Brazil’s betting regulator has shuffled its pack to give officials more bandwidth to review all 113 licence applications that were submitted before a key deadline last week.
Published on August 22, Ordinance 1.309 temporarily reassigns staff from the oversight and enforcement divisions of the Ministry of Finance’s Secretariat for Prizes and Bets (SPA) to the SPA’s undersecretary for authorisations.
The ordinance specifically enables public servants assigned to those divisions to help in the review of licence applications and “the preparation of technical reports that will support decision-making with respect to authorisation petitions”.
The new ordinance was published after the SPA received significantly more applications than most observers were expecting, with the regulator also challenged by its own timeline, as set by the May 22 decree that kicked off the national licensing process for sports betting and online gaming in Brazil.
That May ordinance obliges the SPA to issue a decision on all applications submitted by an initial August 20 deadline within a period of no more than 180 days, or by November 18.
The deadline is designed to give successful applicants enough time to then pay an upfront fee and submit technical compliance certificates to receive their licences and go live before January 1, when new legal prohibitions on unlicensed operations are due to take effect.
An additional challenge for the SPA, however, is an inter-ministerial agreement that grants Brazil’s Ministry of Sport a period of up to 45 days to conduct its own review of licence applications.
To notify successful operators by November 18, the SPA would need to start the clock ticking with the Ministry of Sport by early October.
The reassignment of the SPA’s staff to licensing work likely reflects both the larger than expected volume of applications and the regulator’s commitment to meet the transitional deadlines set by its initial licensing ordinance, said Fernanda Meirelles, a partner at FAS Advogados law firm in São Paulo.
The SPA has already begun preliminary reviews and provided feedback to some applicants, Meirelles told Vixio, although it is not yet clear how active a role the Ministry of Sport will actually play in the process as regulations specify that the ministry’s consent will be deemed to be granted unless objections are raised within the 45-day period.

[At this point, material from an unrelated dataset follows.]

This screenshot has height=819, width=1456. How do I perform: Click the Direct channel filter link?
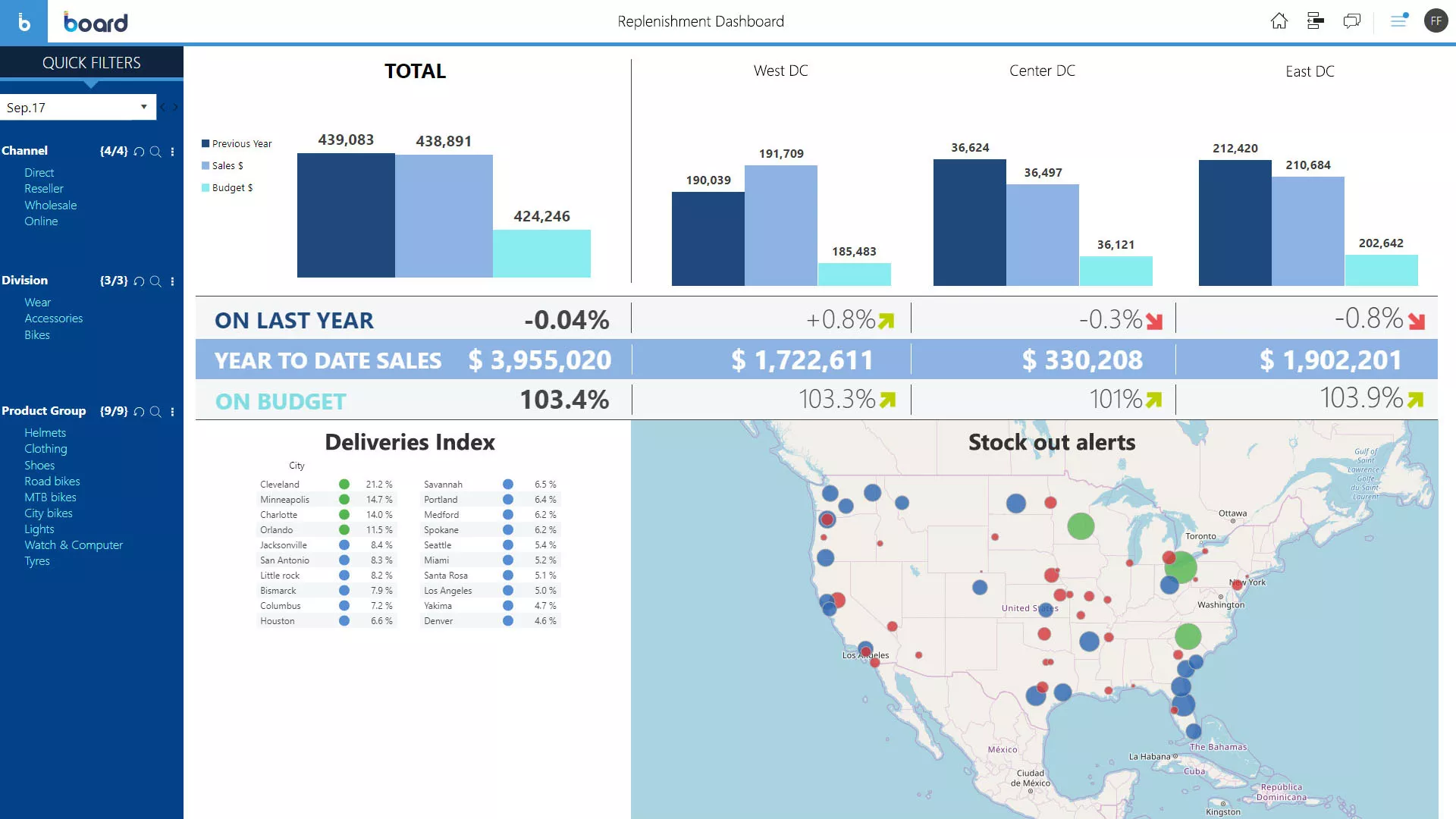(x=38, y=172)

“If the December/January deadline were to be extended, it would undermine the credibility of the regulator, especially for companies that rushed to submit their applications on time,” Meirelles said. “Therefore, I strongly believe that the deadline will remain unchanged.”

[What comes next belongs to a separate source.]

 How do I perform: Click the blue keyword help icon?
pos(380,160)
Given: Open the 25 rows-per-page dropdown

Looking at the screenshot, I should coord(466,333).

Although the 113 applications exceeded most expectations, Fabio Ferreira Kujawski of Mattos Filho law firm said it was not entirely surprising since more than 130 companies registered an interest in obtaining a Brazilian licence during a preliminary process held last year.
“While extending deadlines is possible, we believe that the SPA has sufficient personnel to process all filings within the given timeframe,” Kujawski said.
Brazil Licences In High Demand
Despite the late surge in applications, it is not clear just how many of them will ultimately be approved by the Brazilian regulator within the initial 180-day window.
Alongside evidence of their financial and legal suitability, applicants are also required to meet a range of additional licensing criteria that include naming qualified officers in specific roles and demonstrating sufficient operational experience within the gaming industry.
According to the May licensing ordinance, applicants will have up to 15 days to submit any additional information requested by the SPA during the course of its review.
But if companies themselves choose to submit amended documentation, including naming any additional "skins" or brands that they intend to deploy, then their applications will treated as though they were new and may no longer be subject to the fast-tracked process.
It has also been noted that operators have not had to pay an application fee and are not on the hook to pay the R$30m (US$5.5m) upfront fee or show proof of payment of minimum social capital or financial reserves until after they are notified that their applications are successful.
That has fuelled speculation that a number of the 113 initial applicants may be acting opportunistically, with at least some expected to withdraw before having to make those financial commitments, unless they can find an investment partner in the interim.
Still, even if only half are ultimately approved, that would make Brazil one of the most competitive online gambling markets globally and allow the federal government to collect more than US$350m in upfront fees before the end of this year.
In a statement, SPA secretary Régis Dudena lauded Brazil’s initial licensing phase as a “success” and said the high demand showed there were “many serious companies that intend to act in compliance with the law”.
Legal experts also believe the high interest at least partly reflects a series of policy decisions taken by the SPA during the course of its rulemaking process.
One “key factor”, said Kujawski, was the SPA’s clarification that international operators could meet a statutory requirement to be at least 20 percent Brazilian-owned by applying via a Brazilian legal entity, without needing a local investment partner.
Meirelles agreed that interpretation meant a potentially material barrier-to-entry “has essentially become a non-issue” and “undoubtedly facilitated the entry of foreign entities into the market”.
It is also inconceivable that so many operators would have applied had the regulator landed upon a more restrictive interpretation of the permissible types of online casino games authorised by Brazilian law, as had been feared before a late July ordinance expressly recognised a full range of products.
“I believe the large number of applications is a direct result of the positive regulatory developments,” said Luiz Felipe Maia, founding partner of Maia Yoshiyasu Advogados. “The online gaming ordinance was critical to making most operators comfortable enough about the future offering in the regulated market.”